# Looking for hunting club in North Ga.



## CHEVY3 (Feb 20, 2006)

Anyone know of any opening in Lumpkin,White counties for next season


----------



## CHEVY3 (Feb 21, 2006)

still looking


----------



## Ozzie (Feb 22, 2006)

I think the whole world is looking for north georgia hunting opportunites right now.  Etowah Sportsmans Club sold all 100 of their memberships in just 3 1/2 weeks this year, and I know one 1600 acre mega club in Pickens county that has been shut down due to subdivision devlopment.  It's only going to get worse for us north GA hunters with all the development and higher lease prices.  
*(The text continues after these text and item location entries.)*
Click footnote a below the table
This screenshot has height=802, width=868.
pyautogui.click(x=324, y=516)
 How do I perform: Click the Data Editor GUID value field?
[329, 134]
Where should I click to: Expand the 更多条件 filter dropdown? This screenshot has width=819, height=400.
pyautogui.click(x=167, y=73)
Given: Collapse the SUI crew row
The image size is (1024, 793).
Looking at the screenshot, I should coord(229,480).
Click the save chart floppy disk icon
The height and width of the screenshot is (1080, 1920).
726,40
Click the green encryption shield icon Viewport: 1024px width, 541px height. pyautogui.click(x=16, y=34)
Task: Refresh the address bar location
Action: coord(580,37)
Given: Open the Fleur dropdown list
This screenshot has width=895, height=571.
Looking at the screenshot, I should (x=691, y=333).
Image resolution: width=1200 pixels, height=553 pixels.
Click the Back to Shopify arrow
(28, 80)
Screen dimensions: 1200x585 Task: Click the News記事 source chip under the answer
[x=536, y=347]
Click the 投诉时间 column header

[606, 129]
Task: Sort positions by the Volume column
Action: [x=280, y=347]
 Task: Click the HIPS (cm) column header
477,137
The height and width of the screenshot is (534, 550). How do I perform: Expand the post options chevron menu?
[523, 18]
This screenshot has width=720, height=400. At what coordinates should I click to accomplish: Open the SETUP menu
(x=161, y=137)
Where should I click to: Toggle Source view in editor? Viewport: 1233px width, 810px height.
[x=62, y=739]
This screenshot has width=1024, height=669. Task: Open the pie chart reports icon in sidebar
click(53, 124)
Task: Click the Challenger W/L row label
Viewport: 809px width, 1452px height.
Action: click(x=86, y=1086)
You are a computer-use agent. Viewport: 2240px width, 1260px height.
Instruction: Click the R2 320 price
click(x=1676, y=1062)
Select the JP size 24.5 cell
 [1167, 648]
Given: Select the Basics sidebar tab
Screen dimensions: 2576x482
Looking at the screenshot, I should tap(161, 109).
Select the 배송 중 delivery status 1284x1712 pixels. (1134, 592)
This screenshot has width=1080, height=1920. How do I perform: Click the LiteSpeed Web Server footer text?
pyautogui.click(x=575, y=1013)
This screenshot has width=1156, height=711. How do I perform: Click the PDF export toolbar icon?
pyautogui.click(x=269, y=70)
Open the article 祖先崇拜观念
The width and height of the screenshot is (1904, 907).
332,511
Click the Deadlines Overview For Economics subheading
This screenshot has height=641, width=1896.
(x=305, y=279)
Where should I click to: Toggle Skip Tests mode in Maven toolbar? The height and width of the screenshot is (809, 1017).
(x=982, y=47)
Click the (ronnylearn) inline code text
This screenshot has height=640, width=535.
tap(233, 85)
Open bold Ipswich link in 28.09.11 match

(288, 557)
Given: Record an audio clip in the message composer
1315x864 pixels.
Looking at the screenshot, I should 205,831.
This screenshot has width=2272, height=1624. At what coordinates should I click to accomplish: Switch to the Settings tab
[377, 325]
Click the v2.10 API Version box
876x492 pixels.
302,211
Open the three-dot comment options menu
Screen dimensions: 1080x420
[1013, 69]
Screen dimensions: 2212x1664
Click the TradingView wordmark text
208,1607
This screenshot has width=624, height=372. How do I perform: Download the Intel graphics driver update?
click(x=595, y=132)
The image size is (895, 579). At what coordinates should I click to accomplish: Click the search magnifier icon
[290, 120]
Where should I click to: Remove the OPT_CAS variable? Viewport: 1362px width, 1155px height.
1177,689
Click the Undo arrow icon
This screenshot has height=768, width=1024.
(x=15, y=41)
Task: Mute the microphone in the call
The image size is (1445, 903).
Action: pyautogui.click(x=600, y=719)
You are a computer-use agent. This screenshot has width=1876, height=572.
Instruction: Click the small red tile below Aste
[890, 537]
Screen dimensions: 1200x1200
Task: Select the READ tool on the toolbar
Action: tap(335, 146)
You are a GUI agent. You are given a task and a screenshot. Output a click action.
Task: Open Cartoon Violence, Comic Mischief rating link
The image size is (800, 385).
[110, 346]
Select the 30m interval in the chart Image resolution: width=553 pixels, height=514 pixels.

Nobody wants to fight their way through Atlanta traffic anymore on a Friday night after work but it's looking like in the future that north GA hunters will either have to hunt in South GA or consider out of state memberships in SC, TN or AL.  Sad.


----------



## CHEVY3 (Mar 14, 2006)

ttt


----------



## DeucesWild (Mar 14, 2006)

Would Gilmer county work?


----------



## CHEVY3 (Mar 17, 2006)

Returned pm


----------



## CHEVY3 (Mar 18, 2006)

Bump


----------



## pbk84 (Mar 18, 2006)

what you got in gilmer


----------



## CHEVY3 (Mar 19, 2006)

ttt


----------



## CHEVY3 (Mar 23, 2006)




----------



## Unicoidawg (Mar 23, 2006)

*Good Luck*

Brother, I've lived in White Co. My whole life and have only known of 2 or 3 clubs in the past.......Unless you've got family land or beg a local famer (what few are left) your gonna have to hunt National Forest.  I wish ya luck. What little hunting land we have or had is being bought up and houses are being built as fast as they can build them.


----------



## Dana Young (Mar 23, 2006)

But we still have some of the best National forest land in my opinion. We just have to pray we get to keep it.
Like unicoidawg said hunting land is getting scarce in the Mtns. Before he was even old enough to hunt and that has not been that long we could hunt just about anywhere in white or lumpkin counties. now private land hunting is getting hard to find.
Dana


----------



## Unicoidawg (Mar 24, 2006)

LOL Dana your giving away my age man..........hey I'm not as young as I used to be  BUt he's right I can remember, when I was young when you could pretty much hunt anywhere you wanted...not anymore. Anyway good luck
Unicoidawg


----------



## CHEVY3 (Mar 27, 2006)




----------



## DIEHARD98 (Apr 1, 2006)

*N Ga Hunt Club*

Chevy, Try Get In Touch With "dixie" On This Site. He Runs Pretty Good Outfit Back Side Of Lake Altoona Called Cobbs Legion Hunt Club. He Has A Site You Can Look At Called Cobbslegion.com
@3500 Acres With Most Of It Qdm By Club Rules.
2 Different Camp Sites.....i Used To Be Member

Diehard98


----------



## CHEVY3 (Apr 1, 2006)

Thanks


----------



## CHEVY3 (Apr 10, 2006)

ttt


----------



## Ga Coon Hunter (Apr 10, 2006)

If your lookin for a coon huntin club let me now I now of a few


----------



## CHEVY3 (Apr 16, 2006)

Still looking thanks


----------



## CHEVY3 (May 2, 2006)

Ttt


----------



## jay archer (May 8, 2006)

have openings in Hancock County if interested.


----------